Control Flow and Error Handling
Standard if/else, while, and for all use C-like syntax; foreach (item; range) is the idiomatic way to iterate over arrays and ranges, and foreach (i, item; range) also gives you the index. switch/case works as in C, but D adds final switch for enums, which forces you to handle every enum member explicitly or the compiler rejects the code — there is no implicit fallthrough to a default. Exceptions use try/catch/finally with throw new Exception("message"), and custom exception types subclass Exception or Error depending on whether the condition is recoverable.
Cricket analogy: Like an umpire's exhaustive checklist covering every possible dismissal type before a final decision, D's final switch on an enum forces you to handle every enum member or the compiler rejects the code.
Assigning one dynamic array to another (arr2 = arr1;) copies the slice (pointer + length), not the underlying data — both arr1 and arr2 point to the same memory, so mutating an element through arr2 (arr2[0] = 99;) is visible through arr1 too. Call arr1.dup to get an independent copy when you need one, and be aware that appending to a slice (~=) may or may not allocate a new backing array depending on remaining capacity, which can silently change whether two slices still alias each other.
Common std Library Modules Cheat Sheet
std.stdio covers console and file I/O (writeln, File); std.algorithm provides range-based transformations (map, filter, sort, reduce); std.range provides range building blocks (iota, chain, take, zip); std.string handles text operations (split, strip, toUpper, indexOf) while std.format covers format-string style output; std.conv provides the to!T() conversion function used everywhere for type conversion; and std.file covers filesystem operations (readText, exists, write, dirEntries).
Cricket analogy: Like a team's specialist coaches each owning one distinct skill — batting coach, bowling coach, fielding coach — Phobos splits responsibilities across modules: std.stdio for I/O, std.algorithm for transformations, std.conv for conversions.
- Declare variables with an explicit type, auto for inference, or immutable to lock a value permanently.
- Arrays are T[], slices use arr[start .. end], and associative arrays use V[K] syntax like int[string].
- Function templates (T max(T)(T a, T b) {...}) and UFCS (x.f(y) for f(x, y)) are the backbone of idiomatic, chainable D code.
- auto infers both variable types and function return types while keeping D fully statically typed.
- final switch on an enum forces exhaustive case handling, catching a missed enum member at compile time.
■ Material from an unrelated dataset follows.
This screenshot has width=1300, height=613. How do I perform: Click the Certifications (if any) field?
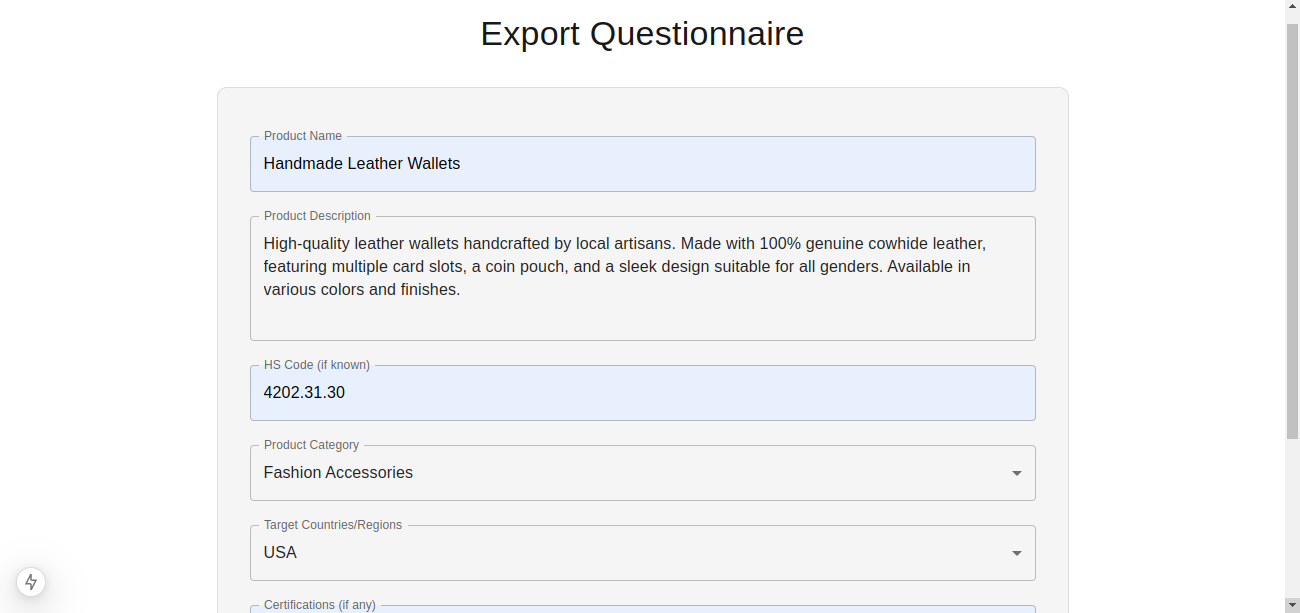coord(643,608)
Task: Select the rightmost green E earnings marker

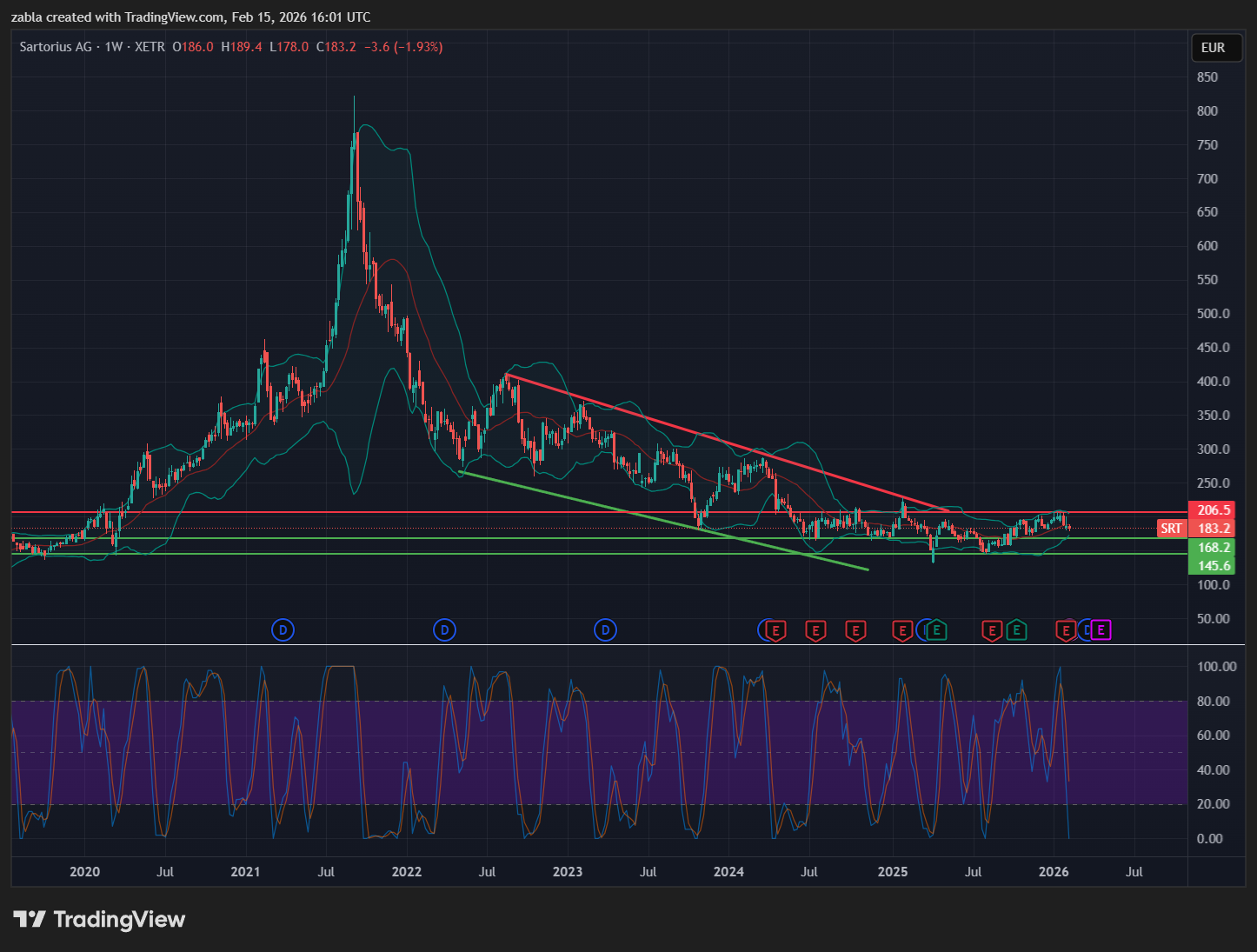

- Array assignment copies the slice reference, not the data — use .dup to get an independent copy.
- std.stdio, std.algorithm, std.range, std.string, std.conv, and std.file cover the vast majority of everyday D tasks.
Practice what you learned
1. What does assigning one D dynamic array to another (arr2 = arr1;) actually copy?
2. What syntax declares an associative array mapping string keys to int values?
3. What does final switch on an enum require?
4. What does UFCS (Uniform Function Call Syntax) allow you to write?
5. Which std library module provides the to!T() conversion function?